Courtney was 11, active, athletic, and loved soccer. Slightly overweight, Courtney dreaded having to dress and undress for gym class in the girl's locker room. Courtney looked more like a 16-year-old than her actual age, and she couldn't stand the stares from other girls whose bodies hadn't begun to change. She wished she didn't look so different.

Puberty is tough enough, but it's especially rough for those who show early physical signs of development. According to a Time magazine cover story (October 30, 2000), puberty, which technically begins when a girl first begins to menstruate, has fallen in the last century and a half from age 17 to 13. Experts believe this downward trend is largely due to better nutrition (undernourishment tends to delay menstruation). But even the earlier outward signs of physical sexual maturity, such as breast buds and pubic hair, are appearing at younger ages. The article states that among Caucasian girls today, 1 in every 7 starts to develop breasts or pubic hair by age 8. Among African Americans, for reasons nobody quite understands, the figure is nearly 1 out of 2. Other causes of early puberty still remain a mystery, but one factor stands out clearly: girls who are overweight tend to mature earlier.

How can parents help their early bloomers through the rough spots? The following ideas should help:

1. Be frank, open, and communicative with your daughter about what to expect.

Let her know what types of physical changes she will go through and what to expect with her first menstruation. There are many helpful books that you can use that will help relay the information and make it easy for your child to understand. Allow her to feel comfortable asking any questions she may have. Let her know about the other changes that she will go through: being interested in boys, striving for independence, formation of abstract thinking, and eventually forming her own moral values and ideas about life. Tell her that you look forward to walking with her through these stages.

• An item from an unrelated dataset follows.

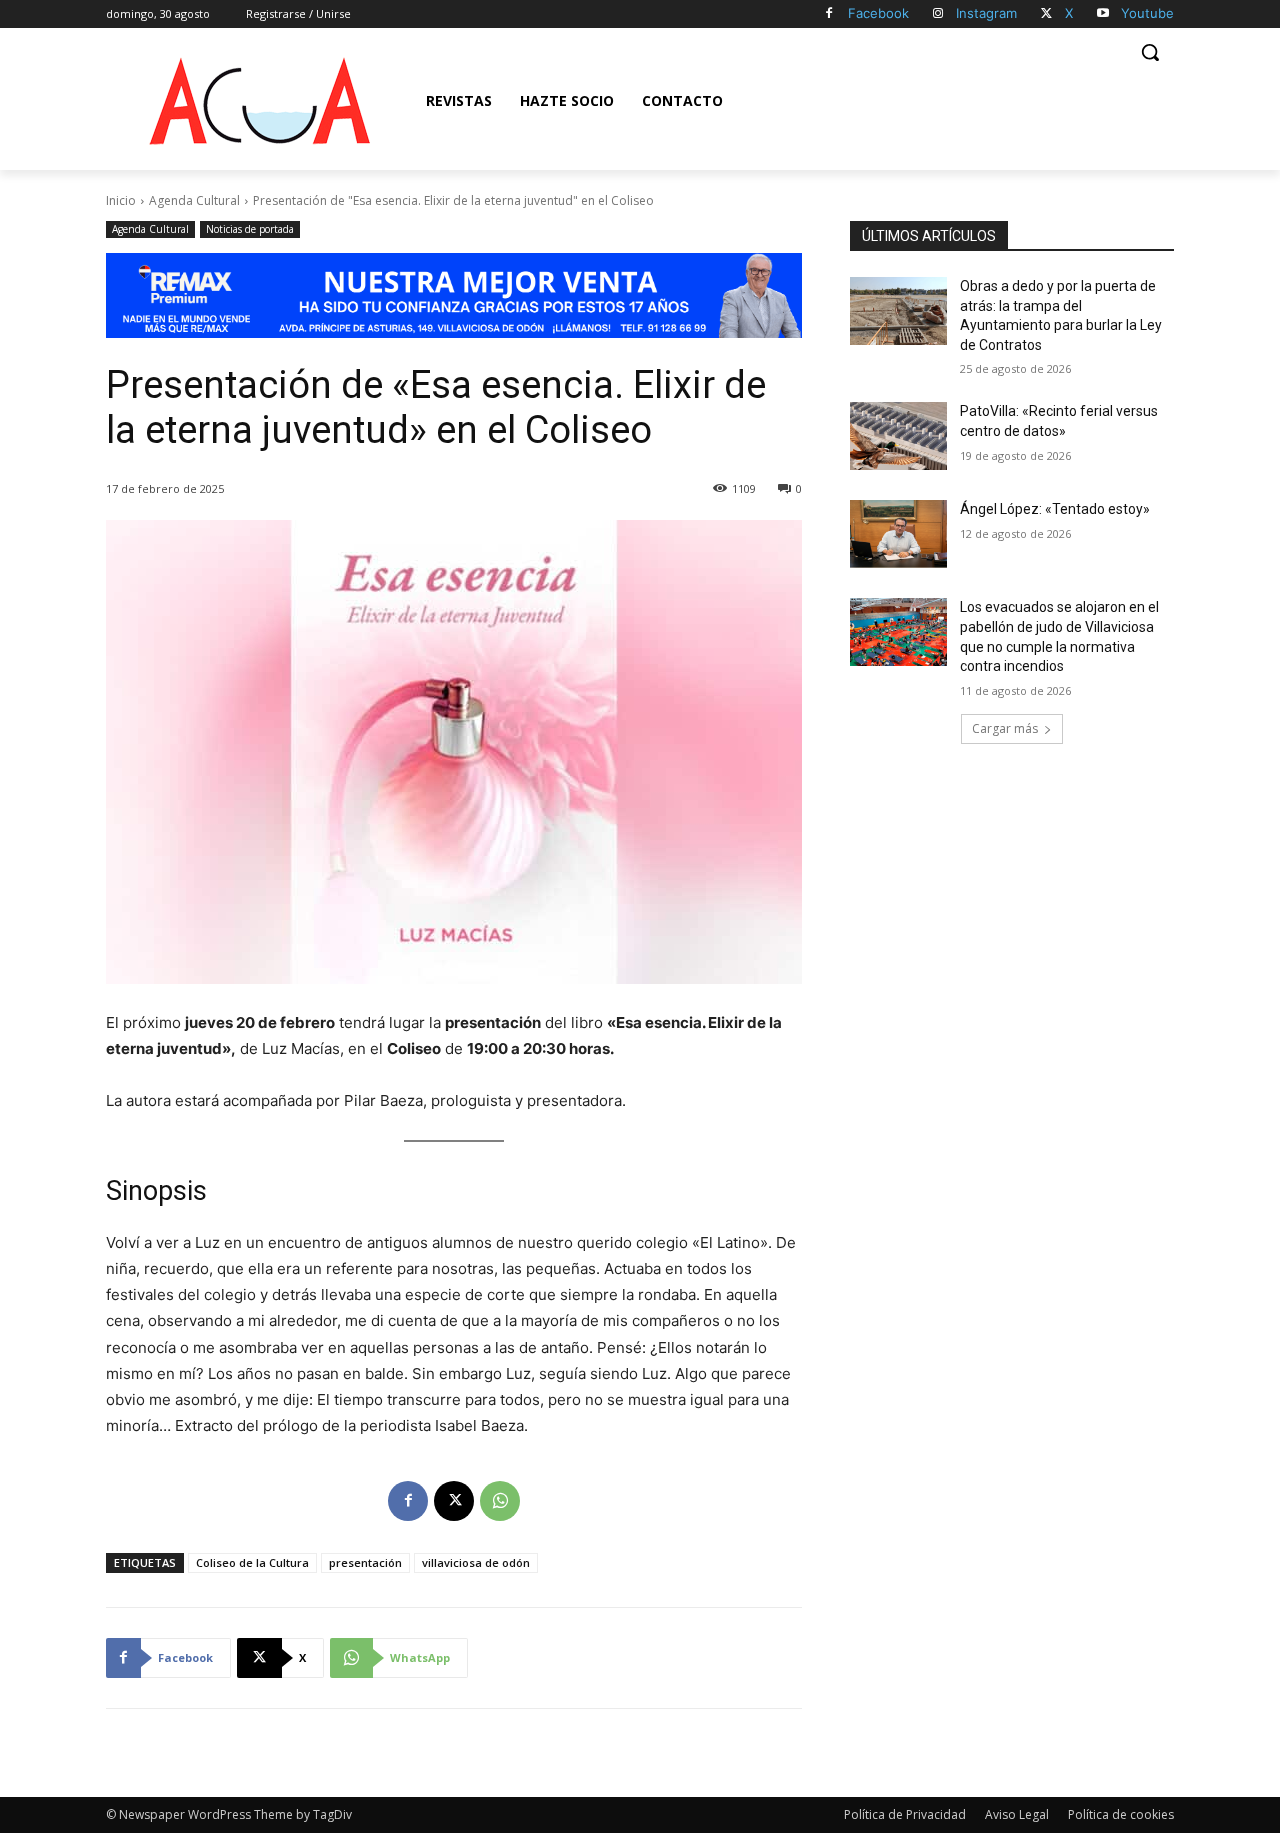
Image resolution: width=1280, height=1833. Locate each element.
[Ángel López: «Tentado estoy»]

2. Explain to your child that even though she has developed early, she is still 100-percent normal.

Let her know that she may be embarrassed about her blossoming figure now, but in a few years she won't be. Tell her that being uncomfortable with herself while her body is undergoing these changes is natural and her friends will experience the same changes eventually.

3. Give your child a lot of love, affection, and applause for the little things

?such as displaying kindness to friends, good sportsmanship at a game, or preparing well for a test. This will tell her that she's important to you not because of her blossoming figure but because of who she is mentally and relationally.